Each entry maps to an AIEndpointFactory config (endpoint_type, model, base_url, temperature, and an optional ai_config for keys/params). When enabled, the admin dashboard shows an Arena link.

How it works

  1. Enter a prompt → it's sent to every model concurrently. One model failing (bad key, provider down) never blocks the others — its card shows the error.
  2. Responses render side by side, each with per-model latency.
  3. Click Pick as best → records a preference and updates the leaderboard.

Leaderboard: Bradley-Terry + Elo (not just win-rate)
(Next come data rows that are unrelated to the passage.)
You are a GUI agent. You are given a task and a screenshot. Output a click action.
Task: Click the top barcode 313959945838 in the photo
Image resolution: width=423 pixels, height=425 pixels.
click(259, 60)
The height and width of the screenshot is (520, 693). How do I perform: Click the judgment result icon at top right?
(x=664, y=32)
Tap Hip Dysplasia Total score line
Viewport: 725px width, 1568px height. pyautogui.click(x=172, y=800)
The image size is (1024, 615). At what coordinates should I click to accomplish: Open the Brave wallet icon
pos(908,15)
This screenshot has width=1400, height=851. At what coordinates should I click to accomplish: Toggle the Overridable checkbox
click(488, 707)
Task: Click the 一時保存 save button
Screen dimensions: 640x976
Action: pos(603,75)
A raw win-rate treats beating a weak model the same as beating a strong one. The arena instead ranks models by a Bradley-Terry score (a maximum-likelihood strength that accounts for who you beat) and also reports an Elo rating updated after every comparison. Win-rate is still shown for reference.

  • A bare winner counts as that model beating every other model in the run.
  • A full ranking (["A", "B", "C"]) expands into all pairwise outcomes.

Both metrics need no extra config — they appear once you record preferences.

Export DPO preference data

Every "Pick as best" is a human preference, so the arena doubles as a DPO data-collection surface. Export DPO (button on the leaderboard, or GET /admin/arena/api/export_dpo) returns one {prompt, chosen, rejected} triple per winner-vs-loser pair where both response texts are available — ready for preference fine-tuning (DPO/KTO).

API

Method Path Purpose
POST /admin/arena/api/run {prompt} → per-model responses (label, response, latency_ms, error)
POST /admin/arena/api/preference {prompt, winner, ranking?} → record a pick
GET /admin/arena/api/leaderboard Bradley-Terry score + Elo + wins/comparisons/win-rate per model
GET /admin/arena/api/export_dpo human preferences as DPO {prompt, chosen, rejected} pairs
curl -X POST localhost:8000/admin/arena/api/run -H "X-API-Key: <key>" \
  -H "Content-Type: application/json" -d '{"prompt": "Explain RLHF in one sentence."}'

Example

examples/agent-traces/model-arena/ is a runnable demo (configure real models in its config.yaml).